Pourtant c’est une histoire qui avait de quoi surprendre, emballante c’est vrai, ou comment un scénariste vagabond, enclin à aimer les filles comme les garçons, se cherche entre scénario à écrire, envie de voir le loup et désir à revendre (pour cette bergère, pour ce drôle d’éphèbe croisé sur la route ou ce fils qu’il aime à tenir dans ses bras, à avoir près de lui). Emballante cinq minutes, c’est vrai, et puis après d’un ennui lourd. Rester vertical est à l’image de ce héros insipide qui ne semble être intéressant que sur le papier. À l’écran, il n’est qu’une silhouette dégingandée qui n’exprime pas grand-chose (Damien Bonnard, figé dans sa diction et ses mouvements, n’arrange pas les choses) et inspire encore moins : pas un instant on ne vibre, on ne s’émeut, on ne ressent.

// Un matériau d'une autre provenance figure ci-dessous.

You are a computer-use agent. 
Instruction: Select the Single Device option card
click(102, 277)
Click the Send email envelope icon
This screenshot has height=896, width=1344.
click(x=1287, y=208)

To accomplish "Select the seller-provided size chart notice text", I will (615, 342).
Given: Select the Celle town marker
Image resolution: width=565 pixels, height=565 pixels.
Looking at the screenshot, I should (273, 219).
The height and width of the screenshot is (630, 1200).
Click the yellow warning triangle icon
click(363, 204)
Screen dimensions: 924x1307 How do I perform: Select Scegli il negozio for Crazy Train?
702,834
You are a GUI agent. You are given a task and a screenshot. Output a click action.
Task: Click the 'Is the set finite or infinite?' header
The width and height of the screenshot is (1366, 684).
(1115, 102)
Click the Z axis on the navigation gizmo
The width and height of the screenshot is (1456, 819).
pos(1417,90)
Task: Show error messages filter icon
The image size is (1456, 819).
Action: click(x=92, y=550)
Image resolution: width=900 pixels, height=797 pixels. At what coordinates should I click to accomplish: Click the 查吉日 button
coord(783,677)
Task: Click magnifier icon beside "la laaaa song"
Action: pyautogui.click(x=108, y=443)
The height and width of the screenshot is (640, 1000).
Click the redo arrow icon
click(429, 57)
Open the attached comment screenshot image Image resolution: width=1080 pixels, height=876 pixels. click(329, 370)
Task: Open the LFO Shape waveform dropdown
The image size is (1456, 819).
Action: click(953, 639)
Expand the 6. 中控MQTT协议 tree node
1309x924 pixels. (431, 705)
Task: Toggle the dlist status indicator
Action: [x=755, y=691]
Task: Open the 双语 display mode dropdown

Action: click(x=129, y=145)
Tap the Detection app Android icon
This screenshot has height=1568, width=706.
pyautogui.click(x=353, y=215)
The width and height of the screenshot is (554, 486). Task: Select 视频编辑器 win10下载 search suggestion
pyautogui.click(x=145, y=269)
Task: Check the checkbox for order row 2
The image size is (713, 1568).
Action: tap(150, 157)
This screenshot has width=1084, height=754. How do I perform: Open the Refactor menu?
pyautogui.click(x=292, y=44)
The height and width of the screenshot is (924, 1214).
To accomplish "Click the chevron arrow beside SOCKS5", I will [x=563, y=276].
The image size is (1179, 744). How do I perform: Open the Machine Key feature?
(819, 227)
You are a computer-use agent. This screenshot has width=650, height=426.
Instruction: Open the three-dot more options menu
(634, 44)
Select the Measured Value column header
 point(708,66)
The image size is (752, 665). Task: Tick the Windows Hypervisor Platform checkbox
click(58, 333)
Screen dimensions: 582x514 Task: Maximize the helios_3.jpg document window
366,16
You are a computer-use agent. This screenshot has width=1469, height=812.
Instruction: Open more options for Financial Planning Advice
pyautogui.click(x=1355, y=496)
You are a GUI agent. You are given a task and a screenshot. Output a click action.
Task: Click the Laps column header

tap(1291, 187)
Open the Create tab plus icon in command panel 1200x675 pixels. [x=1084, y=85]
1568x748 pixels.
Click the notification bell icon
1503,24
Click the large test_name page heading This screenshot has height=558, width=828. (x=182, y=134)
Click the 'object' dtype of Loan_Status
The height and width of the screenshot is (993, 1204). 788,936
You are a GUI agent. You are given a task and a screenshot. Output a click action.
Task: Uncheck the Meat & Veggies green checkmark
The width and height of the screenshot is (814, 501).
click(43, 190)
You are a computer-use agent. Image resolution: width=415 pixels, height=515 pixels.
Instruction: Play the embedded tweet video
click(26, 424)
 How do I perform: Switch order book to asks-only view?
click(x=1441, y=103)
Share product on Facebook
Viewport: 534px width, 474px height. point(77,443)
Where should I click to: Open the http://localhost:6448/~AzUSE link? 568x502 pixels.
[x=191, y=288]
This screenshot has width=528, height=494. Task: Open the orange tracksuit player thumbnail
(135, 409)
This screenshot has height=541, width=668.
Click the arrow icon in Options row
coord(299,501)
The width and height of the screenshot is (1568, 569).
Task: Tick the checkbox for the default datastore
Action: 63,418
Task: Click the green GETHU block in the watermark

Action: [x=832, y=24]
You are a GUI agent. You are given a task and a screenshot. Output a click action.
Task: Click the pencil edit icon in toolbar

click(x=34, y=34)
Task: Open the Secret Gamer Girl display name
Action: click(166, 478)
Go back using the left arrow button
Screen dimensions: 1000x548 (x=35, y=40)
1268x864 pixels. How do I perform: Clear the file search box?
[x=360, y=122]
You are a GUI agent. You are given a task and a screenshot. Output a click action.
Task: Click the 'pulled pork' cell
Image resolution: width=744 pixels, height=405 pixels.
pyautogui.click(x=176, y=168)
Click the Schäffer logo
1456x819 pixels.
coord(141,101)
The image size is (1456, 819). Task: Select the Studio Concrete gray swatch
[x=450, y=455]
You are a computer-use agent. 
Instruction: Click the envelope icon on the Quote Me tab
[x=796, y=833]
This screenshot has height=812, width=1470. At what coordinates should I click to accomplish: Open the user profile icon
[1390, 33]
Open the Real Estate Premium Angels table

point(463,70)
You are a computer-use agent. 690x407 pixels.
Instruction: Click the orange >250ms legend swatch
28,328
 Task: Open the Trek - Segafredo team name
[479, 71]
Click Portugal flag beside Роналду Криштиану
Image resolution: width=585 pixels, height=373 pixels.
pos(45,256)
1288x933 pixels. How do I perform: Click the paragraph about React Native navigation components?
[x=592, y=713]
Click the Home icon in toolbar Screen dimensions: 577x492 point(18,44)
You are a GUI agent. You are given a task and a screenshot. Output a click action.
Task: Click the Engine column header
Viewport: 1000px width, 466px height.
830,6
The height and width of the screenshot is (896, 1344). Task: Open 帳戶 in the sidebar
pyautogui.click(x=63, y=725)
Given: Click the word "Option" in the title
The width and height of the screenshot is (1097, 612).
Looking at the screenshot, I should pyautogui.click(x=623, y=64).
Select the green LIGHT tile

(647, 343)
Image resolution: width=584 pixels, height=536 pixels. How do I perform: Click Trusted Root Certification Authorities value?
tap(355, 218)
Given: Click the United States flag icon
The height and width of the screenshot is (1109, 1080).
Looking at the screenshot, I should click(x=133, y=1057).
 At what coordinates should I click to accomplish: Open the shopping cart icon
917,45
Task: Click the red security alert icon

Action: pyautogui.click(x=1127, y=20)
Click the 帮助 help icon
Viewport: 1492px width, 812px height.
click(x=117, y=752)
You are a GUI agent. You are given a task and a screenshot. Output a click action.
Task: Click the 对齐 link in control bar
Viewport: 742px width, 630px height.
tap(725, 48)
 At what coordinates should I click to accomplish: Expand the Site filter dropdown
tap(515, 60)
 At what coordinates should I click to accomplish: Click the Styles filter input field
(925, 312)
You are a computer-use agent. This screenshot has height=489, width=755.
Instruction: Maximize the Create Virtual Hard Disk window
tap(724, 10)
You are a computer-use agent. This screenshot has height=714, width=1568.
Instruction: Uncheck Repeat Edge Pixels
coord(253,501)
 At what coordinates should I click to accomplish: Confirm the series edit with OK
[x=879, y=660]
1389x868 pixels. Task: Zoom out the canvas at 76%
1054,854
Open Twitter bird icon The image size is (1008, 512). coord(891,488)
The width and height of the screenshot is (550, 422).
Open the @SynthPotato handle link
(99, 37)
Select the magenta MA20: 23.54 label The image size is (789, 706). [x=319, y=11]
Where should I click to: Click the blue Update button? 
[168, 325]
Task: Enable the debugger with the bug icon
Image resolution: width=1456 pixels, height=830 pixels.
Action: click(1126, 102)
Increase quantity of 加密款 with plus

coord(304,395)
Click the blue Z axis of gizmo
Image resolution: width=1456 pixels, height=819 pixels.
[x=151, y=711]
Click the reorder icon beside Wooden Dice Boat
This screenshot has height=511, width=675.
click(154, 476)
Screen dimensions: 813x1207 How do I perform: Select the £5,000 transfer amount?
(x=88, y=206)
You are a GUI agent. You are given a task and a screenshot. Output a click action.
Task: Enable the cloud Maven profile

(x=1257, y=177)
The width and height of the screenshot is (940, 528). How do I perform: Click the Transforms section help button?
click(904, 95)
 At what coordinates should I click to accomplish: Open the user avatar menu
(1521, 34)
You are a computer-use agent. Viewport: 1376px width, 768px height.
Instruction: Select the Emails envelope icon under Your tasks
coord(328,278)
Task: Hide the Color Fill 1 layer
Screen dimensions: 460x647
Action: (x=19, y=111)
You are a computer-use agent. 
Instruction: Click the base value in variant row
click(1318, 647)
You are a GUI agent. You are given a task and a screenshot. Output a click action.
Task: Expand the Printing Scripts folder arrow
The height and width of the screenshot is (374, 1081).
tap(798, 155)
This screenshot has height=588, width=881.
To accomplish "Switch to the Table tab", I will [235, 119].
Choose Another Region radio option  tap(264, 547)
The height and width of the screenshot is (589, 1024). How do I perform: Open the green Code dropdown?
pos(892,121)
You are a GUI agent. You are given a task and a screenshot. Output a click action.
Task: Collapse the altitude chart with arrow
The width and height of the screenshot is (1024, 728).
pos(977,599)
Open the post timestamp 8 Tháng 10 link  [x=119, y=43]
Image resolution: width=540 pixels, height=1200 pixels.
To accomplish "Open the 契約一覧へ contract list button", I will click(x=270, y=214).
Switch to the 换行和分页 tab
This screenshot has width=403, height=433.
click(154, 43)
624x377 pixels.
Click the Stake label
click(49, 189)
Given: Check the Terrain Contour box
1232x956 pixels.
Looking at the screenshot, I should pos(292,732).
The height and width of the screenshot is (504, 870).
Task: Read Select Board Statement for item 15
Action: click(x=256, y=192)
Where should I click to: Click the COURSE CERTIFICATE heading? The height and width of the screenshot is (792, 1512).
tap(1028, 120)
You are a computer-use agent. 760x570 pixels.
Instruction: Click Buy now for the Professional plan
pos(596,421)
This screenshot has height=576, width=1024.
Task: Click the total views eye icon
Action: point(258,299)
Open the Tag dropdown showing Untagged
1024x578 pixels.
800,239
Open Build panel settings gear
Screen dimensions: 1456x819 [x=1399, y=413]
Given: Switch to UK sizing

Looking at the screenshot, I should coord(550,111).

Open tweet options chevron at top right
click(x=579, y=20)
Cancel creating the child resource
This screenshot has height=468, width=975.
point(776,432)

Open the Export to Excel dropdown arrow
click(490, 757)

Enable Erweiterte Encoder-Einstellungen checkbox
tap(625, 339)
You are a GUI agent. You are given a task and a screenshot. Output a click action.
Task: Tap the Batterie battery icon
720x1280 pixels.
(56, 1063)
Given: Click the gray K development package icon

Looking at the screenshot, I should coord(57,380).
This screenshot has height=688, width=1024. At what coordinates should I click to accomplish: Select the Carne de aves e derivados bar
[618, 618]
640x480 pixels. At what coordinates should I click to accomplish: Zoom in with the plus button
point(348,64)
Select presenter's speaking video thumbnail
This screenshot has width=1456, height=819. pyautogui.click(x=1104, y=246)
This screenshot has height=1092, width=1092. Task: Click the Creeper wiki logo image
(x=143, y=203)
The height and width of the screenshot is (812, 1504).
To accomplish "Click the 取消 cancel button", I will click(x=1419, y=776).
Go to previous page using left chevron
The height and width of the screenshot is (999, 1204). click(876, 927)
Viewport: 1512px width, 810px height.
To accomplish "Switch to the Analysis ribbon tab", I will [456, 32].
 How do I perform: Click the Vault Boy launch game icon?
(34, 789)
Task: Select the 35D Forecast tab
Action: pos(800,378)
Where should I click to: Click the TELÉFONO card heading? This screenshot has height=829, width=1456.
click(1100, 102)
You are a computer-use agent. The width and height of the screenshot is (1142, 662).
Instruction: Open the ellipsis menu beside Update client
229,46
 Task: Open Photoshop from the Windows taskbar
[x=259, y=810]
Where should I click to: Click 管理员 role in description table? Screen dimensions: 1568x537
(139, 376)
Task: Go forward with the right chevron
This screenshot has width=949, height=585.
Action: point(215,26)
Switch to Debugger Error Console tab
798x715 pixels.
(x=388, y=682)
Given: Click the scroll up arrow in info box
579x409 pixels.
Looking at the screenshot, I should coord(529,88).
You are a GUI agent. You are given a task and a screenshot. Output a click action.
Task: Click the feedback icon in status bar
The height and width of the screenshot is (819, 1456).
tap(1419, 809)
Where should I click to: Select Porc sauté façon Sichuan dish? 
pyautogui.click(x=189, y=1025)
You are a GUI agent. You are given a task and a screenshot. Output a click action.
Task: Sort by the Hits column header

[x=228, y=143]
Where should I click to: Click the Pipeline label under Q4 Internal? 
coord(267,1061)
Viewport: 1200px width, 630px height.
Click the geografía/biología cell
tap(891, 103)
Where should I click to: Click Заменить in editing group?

Ressentir que dalle, voilà.
À défaire sans cesse la structure narrative de son film qui avance à la façon d’un marabout bout de ficelle (par raccord de plans, par ellipses, par paysages à géométrie variable, de l’architecture brestoise aux causses sauvages), Guiraudie en accentue le côté étrange et décalé jusqu’à le réduire à un gadget, une intention trop marquée, trop voyante, et qui tombe à plat. Le rythme du film s’en trouve affecté, chaotique et mal fichu ; Guiraudie dynamite (et ça c’est plutôt bienvenu), mais ne sait pas reconstruire ensuite. D’où ce sentiment de désarroi (et de lassitude) que dégage le film et dont il n’arrive jamais à se débarrasser, jusqu’à cette scène finale magnifique qui, évidemment, arrive bien trop tard.
Perdu quelque part entre Pasolini et Bruno Dumont, Rester vertical échoue à donner chair à cette quête du renouveau de l’existence (être père), à sa réappropriation et son maintien décisif, debout face aux autres et aux dangers. Les quelques débordements transgressifs qui ont pu faire jaser (origine du monde, accouchement in situ, sodomie et vit vigoureux) le sont à peine, donnant l’impression d’abord de rajouts inutiles pour souligner que oui, Guiraudie a toujours l’érotisme hardi (mais ça, on l’avait compris depuis un moment). À l’inverse, il est ici morne et triste, et le film est morne et triste aussi, conte moderne, terrien et atypique qui, en parlant de vit, finit par se mordre la queue.